▶ [Supplied text]:
There are four basic kitchen arrangements: U-shaped, corridor, L-shaped and single wall. Your choice is dictated mainly by the number of doors or other circulation paths that enter the kitchen space. More openings usually mean less uninterrupted counter space, though not necessarily a less usable kitchen.

Because the U-shaped kitchen is entirely removed from through traffic, it ensures the maximum continuous counter space and the least disruption for the cook. One arm of the U can also serve to divide the kitchen from an adjoining room in place of a solid wall.

Many older kitchens have multiple doors entering the room, which demands a different arrangement. When the room is long and narrow and has a door at either end, the corridor (or Pullman) kitchen is the ticket. It’s extremely efficient in narrow confines--hence its use on railroad cars--and also simple to plan: The sink goes on the outside wall beneath a window, the range is placed more or less at the center of the counter opposite and the refrigerator can go at either end.

▶ [Dataset extract]:
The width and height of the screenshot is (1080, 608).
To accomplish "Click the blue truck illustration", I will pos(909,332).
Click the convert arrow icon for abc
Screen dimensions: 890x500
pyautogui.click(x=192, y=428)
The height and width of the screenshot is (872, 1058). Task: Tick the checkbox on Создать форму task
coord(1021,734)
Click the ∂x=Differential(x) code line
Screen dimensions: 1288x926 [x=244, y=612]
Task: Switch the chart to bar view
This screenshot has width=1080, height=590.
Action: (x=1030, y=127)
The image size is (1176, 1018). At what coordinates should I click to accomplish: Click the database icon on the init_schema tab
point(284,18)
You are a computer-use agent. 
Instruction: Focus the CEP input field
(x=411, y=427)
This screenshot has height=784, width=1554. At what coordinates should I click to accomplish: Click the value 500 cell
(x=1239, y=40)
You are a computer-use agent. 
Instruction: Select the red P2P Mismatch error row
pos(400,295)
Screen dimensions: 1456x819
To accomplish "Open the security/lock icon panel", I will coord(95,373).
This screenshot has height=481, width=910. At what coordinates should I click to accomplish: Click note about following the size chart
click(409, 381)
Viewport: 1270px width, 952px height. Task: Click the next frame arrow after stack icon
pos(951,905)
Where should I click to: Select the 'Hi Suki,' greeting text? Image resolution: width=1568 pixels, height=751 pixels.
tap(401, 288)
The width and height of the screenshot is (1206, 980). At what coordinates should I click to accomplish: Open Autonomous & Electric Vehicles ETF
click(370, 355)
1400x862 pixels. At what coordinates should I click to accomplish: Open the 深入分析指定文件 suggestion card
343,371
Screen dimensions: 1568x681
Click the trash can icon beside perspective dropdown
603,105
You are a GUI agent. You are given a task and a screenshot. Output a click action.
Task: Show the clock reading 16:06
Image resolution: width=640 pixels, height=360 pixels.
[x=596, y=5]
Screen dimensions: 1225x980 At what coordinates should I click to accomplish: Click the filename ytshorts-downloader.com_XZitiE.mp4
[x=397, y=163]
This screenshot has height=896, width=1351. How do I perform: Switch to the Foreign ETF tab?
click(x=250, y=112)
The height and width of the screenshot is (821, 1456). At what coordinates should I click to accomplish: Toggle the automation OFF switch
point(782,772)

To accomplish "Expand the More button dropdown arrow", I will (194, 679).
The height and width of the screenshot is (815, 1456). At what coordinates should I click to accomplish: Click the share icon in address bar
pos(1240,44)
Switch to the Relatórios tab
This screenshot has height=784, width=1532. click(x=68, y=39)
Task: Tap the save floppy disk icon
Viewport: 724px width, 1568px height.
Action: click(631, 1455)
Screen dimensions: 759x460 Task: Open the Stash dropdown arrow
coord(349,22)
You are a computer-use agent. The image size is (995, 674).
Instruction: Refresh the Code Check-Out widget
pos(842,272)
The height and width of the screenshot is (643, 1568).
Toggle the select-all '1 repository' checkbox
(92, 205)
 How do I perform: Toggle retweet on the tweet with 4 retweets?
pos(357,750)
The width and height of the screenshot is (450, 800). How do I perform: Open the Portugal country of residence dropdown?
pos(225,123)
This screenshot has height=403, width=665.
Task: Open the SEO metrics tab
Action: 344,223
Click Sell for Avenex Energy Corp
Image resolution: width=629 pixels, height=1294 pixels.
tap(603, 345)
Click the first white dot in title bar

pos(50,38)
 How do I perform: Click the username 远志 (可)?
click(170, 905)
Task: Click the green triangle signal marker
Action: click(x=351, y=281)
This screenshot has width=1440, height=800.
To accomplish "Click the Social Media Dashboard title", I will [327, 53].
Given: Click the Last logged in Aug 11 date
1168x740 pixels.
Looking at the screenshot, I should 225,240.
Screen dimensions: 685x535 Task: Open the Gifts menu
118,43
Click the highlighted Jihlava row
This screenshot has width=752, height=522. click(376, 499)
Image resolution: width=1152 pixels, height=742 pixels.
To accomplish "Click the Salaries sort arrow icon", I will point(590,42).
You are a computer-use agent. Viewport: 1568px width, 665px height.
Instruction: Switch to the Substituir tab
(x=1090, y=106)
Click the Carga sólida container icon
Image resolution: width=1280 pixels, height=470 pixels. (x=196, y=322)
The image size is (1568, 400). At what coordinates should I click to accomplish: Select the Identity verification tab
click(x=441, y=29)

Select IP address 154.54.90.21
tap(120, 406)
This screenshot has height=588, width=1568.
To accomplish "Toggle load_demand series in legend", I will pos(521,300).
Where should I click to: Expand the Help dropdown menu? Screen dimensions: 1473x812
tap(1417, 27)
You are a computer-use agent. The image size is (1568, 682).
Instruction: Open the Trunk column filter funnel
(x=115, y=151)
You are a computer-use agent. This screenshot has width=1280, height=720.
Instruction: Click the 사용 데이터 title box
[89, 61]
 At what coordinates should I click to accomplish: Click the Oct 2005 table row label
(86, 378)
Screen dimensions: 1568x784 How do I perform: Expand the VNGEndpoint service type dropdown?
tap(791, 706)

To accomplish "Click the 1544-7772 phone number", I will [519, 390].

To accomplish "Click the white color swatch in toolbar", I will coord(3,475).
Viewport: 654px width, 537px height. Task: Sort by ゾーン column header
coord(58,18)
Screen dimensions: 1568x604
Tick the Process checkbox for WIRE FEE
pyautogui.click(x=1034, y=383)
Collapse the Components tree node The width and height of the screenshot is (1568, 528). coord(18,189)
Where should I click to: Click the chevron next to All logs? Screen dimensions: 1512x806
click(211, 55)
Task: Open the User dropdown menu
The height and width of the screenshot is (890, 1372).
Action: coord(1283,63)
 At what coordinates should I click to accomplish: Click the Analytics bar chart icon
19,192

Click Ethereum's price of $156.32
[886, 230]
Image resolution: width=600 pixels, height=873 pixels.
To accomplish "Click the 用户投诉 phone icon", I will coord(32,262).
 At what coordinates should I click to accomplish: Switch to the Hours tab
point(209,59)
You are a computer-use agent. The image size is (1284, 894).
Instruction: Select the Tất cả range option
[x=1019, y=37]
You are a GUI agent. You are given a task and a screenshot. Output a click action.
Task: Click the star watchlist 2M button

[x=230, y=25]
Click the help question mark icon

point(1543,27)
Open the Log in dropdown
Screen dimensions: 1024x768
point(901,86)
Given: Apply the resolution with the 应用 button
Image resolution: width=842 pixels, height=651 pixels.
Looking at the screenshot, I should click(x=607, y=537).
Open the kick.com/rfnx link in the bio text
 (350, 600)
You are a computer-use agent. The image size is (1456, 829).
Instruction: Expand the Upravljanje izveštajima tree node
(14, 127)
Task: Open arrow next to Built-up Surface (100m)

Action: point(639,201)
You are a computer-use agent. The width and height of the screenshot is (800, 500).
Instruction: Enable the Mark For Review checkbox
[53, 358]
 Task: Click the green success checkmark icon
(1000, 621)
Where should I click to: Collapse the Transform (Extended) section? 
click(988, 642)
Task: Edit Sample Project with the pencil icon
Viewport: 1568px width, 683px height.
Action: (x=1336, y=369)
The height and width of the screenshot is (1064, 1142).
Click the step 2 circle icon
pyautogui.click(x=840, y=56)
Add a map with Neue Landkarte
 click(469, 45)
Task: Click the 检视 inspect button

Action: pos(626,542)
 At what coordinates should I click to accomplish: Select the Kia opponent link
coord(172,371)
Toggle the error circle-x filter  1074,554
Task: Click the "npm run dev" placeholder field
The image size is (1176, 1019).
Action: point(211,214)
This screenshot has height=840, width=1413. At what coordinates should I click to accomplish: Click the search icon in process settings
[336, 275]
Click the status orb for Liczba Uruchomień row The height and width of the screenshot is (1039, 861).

▶ [Instructions]:
1/ According to the kitchen layout text, where does the sink go in a corridor kitchen?
2/ Swap "screenshot" for "capture" in the listing, covering its first line through the line containing "Screen dimensions: 1288x926 [x=244, y=612]", inclusive, and reproduce only those lines with nothing else altered.

▶ [Solution set]:
1/ The sink goes on the outside wall beneath a window.

2/
The width and height of the capture is (1080, 608).
To accomplish "Click the blue truck illustration", I will pos(909,332).
Click the convert arrow icon for abc
Screen dimensions: 890x500
pyautogui.click(x=192, y=428)
The height and width of the capture is (872, 1058). Task: Tick the checkbox on Создать форму task
coord(1021,734)
Click the ∂x=Differential(x) code line
Screen dimensions: 1288x926 [x=244, y=612]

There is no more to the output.